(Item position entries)

— START —

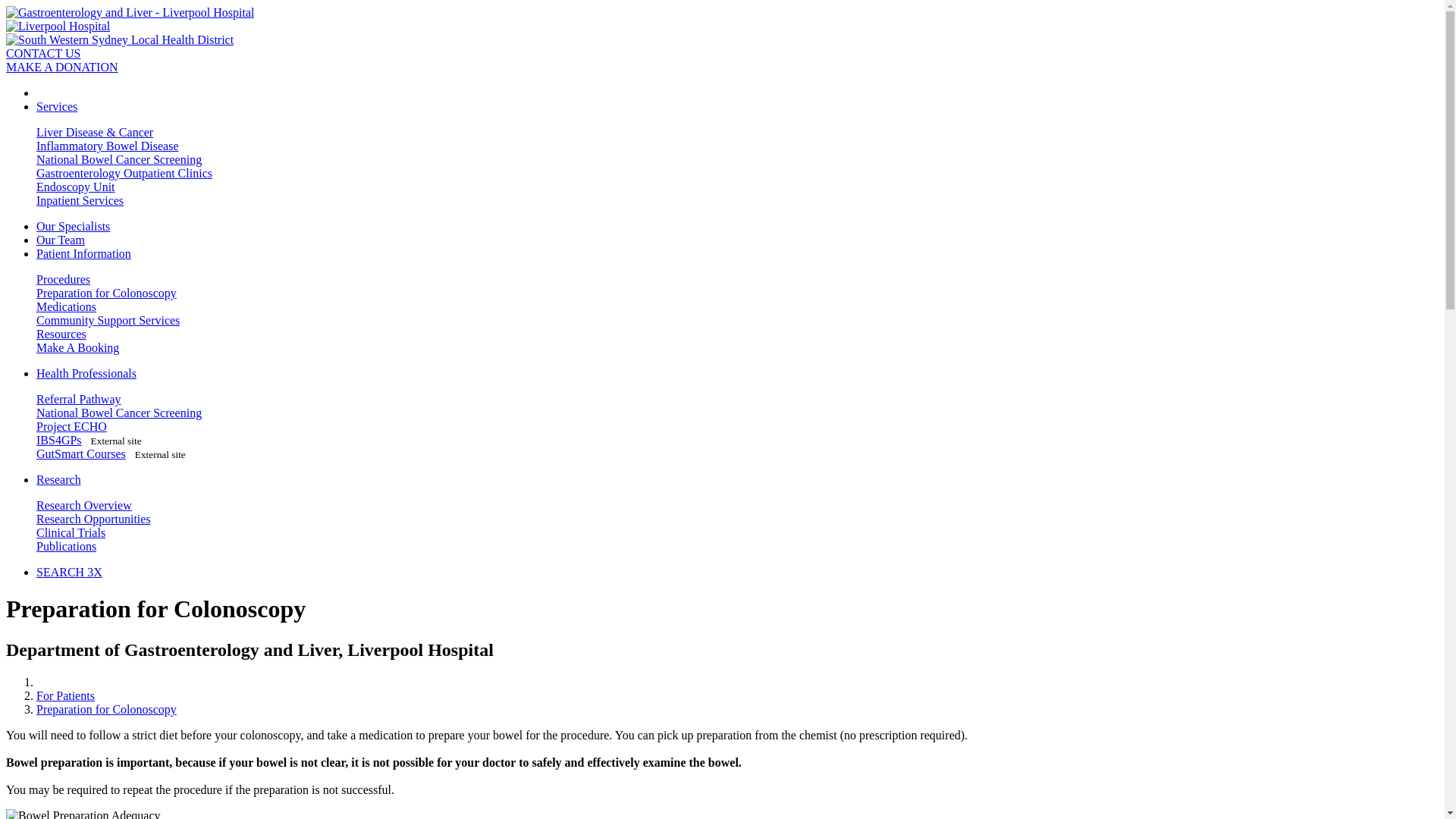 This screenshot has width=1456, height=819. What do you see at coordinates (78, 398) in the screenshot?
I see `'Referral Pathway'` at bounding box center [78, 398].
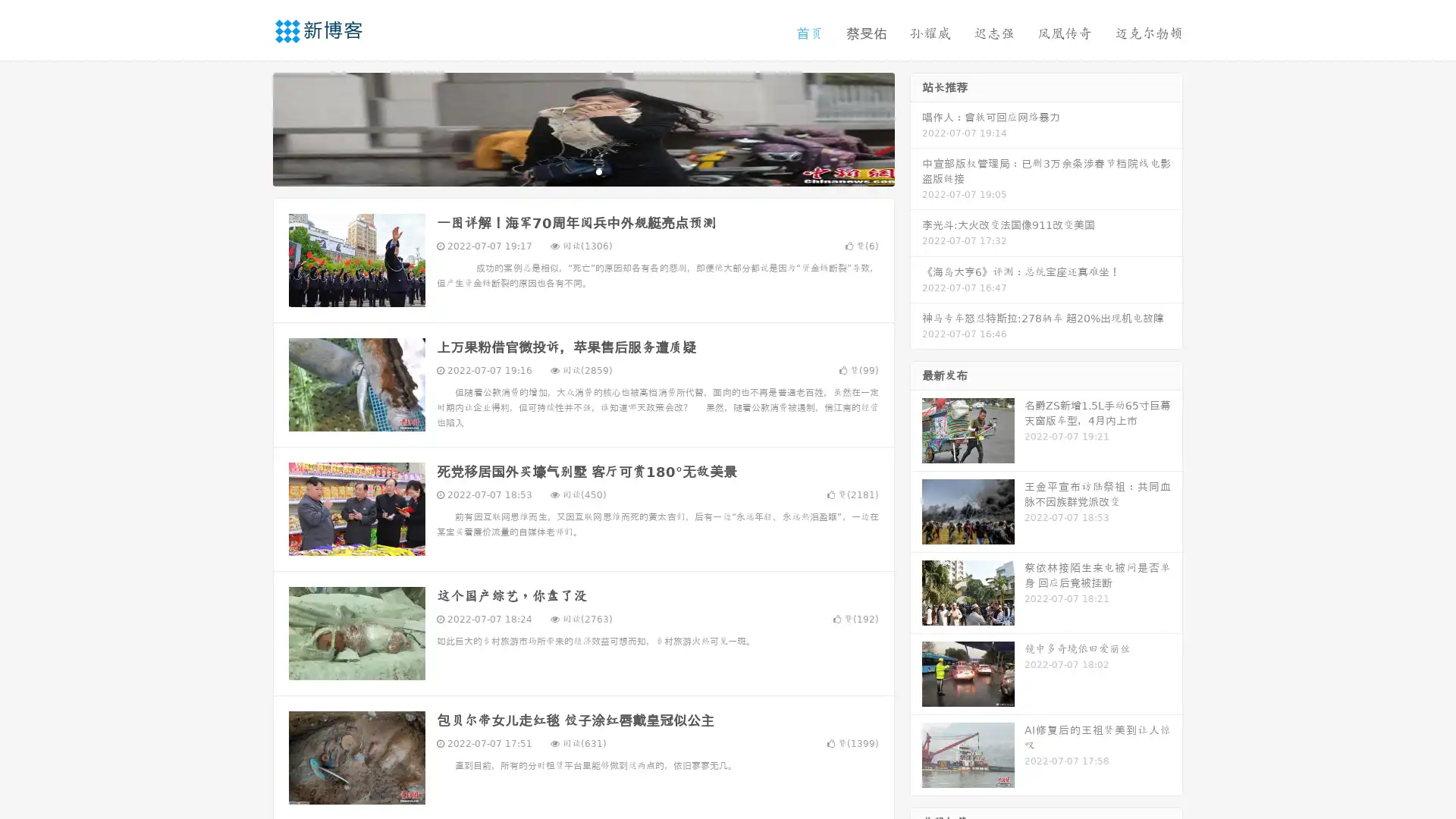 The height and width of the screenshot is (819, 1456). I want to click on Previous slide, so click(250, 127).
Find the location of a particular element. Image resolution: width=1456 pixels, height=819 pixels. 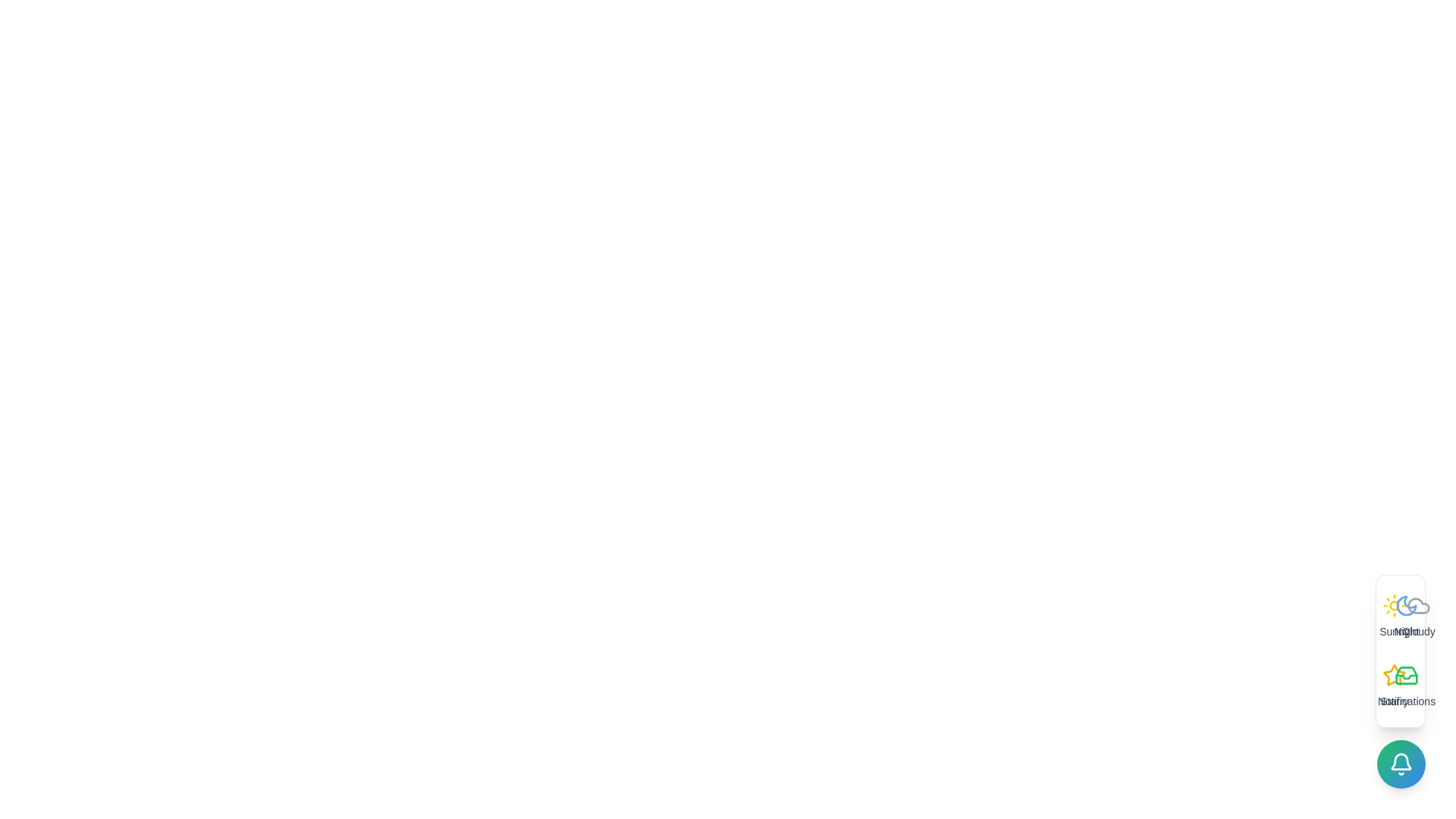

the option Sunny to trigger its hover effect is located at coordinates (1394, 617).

— END —

REQUIRED TASK:
Could you write out all the rows again with "pixels" switched to "px" and nothing else changed? Leave the pictures out.

EXERCISE SOLUTION:
 This screenshot has width=1456, height=819. What do you see at coordinates (78, 398) in the screenshot?
I see `'Referral Pathway'` at bounding box center [78, 398].
 The height and width of the screenshot is (819, 1456). I want to click on Previous slide, so click(250, 127).
Find the location of a particular element. Image resolution: width=1456 px, height=819 px. 

the option Sunny to trigger its hover effect is located at coordinates (1394, 617).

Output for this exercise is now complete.